Als wichtigste Nachricht stand im Raum, dass der Septembertermin für erste Zinsschritte durch die Federal Reserve Bank noch nicht vom Tisch ist. Dieser Umstand bewegte die Anleger, weiterhin am Dollar festzuhalten und begrenzte dessen Verluste zum Wochenbeginn. Zusätzlichen Zündstoff erhielten die Spekulationen der Märkte von den öffentlichen Aussagen des Vizevorsitzenden der amerikanischen Zentralbank, Stanley Fischer. Dieser betonte, es sei noch zu früh, um zu einer Entscheidung darüber zu gelangen, ob die Zinsen im September angehoben werden können oder nicht.

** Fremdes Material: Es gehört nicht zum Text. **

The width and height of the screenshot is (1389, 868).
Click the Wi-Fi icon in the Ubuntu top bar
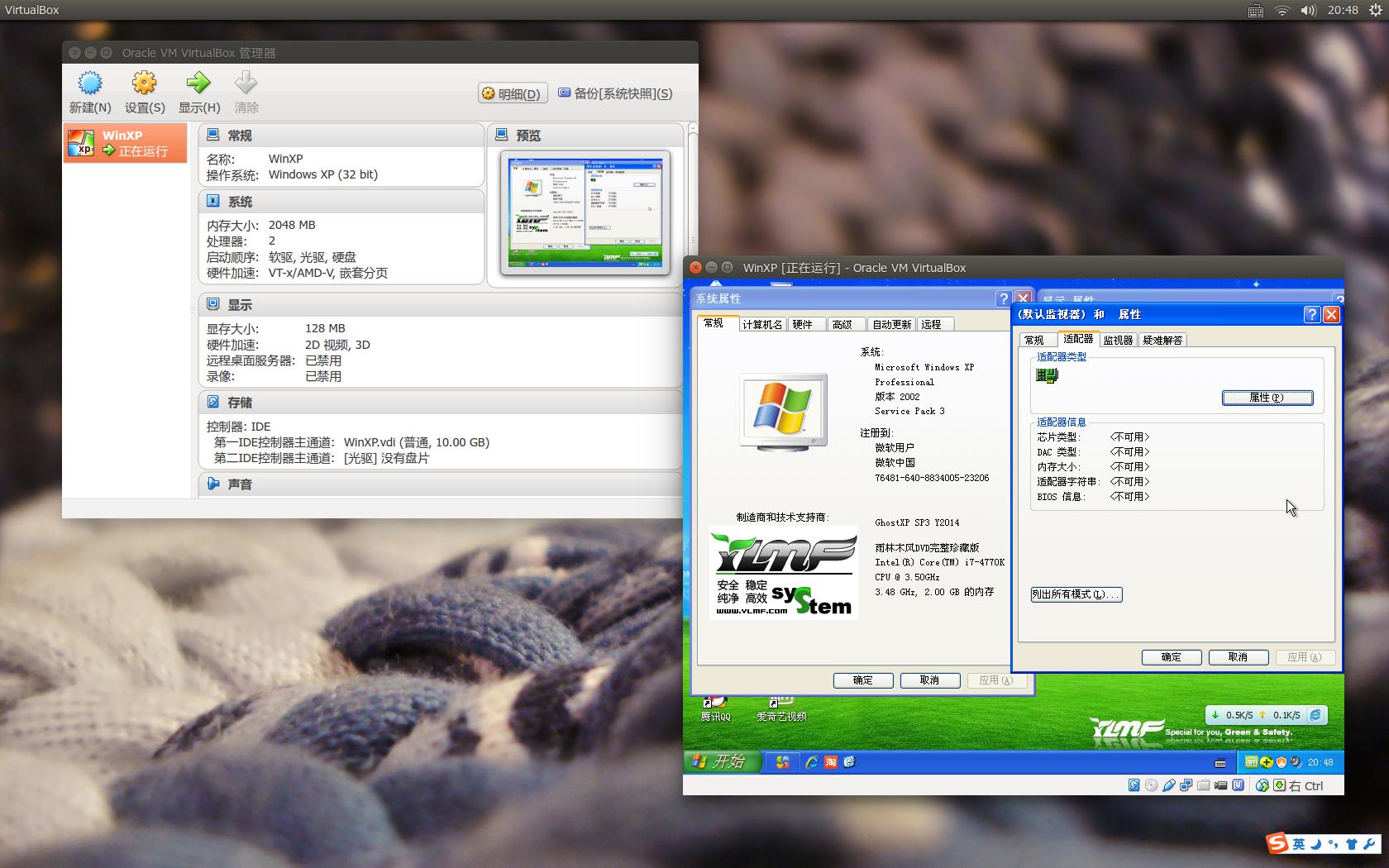pos(1282,10)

Eurozone mit Inflationsplus

Einigermaßen beständig hielt sich der Euro in den letzten Tagen bei einem Niveau über 1,12 USD. Unterstützung erfuhr die Gemeinschaftswährung von vorgelegten Zahlen zur Verbraucherpreisinflation in der Eurozone. Diese stieg im vergangenen Monat um 0,2% und hat damit die Erwartungen der Analysten, die von einem Plus von 0,1% ausgingen, übertroffen. Weiterhin aber notiert die Inflation noch weit von ihrer Zielmarke bei 2% entfernt, die die Europäische Zentralbank anstrebt. Die Kerninflation zeigte keine Veränderung und bewegte sich konstant bei 1,0%.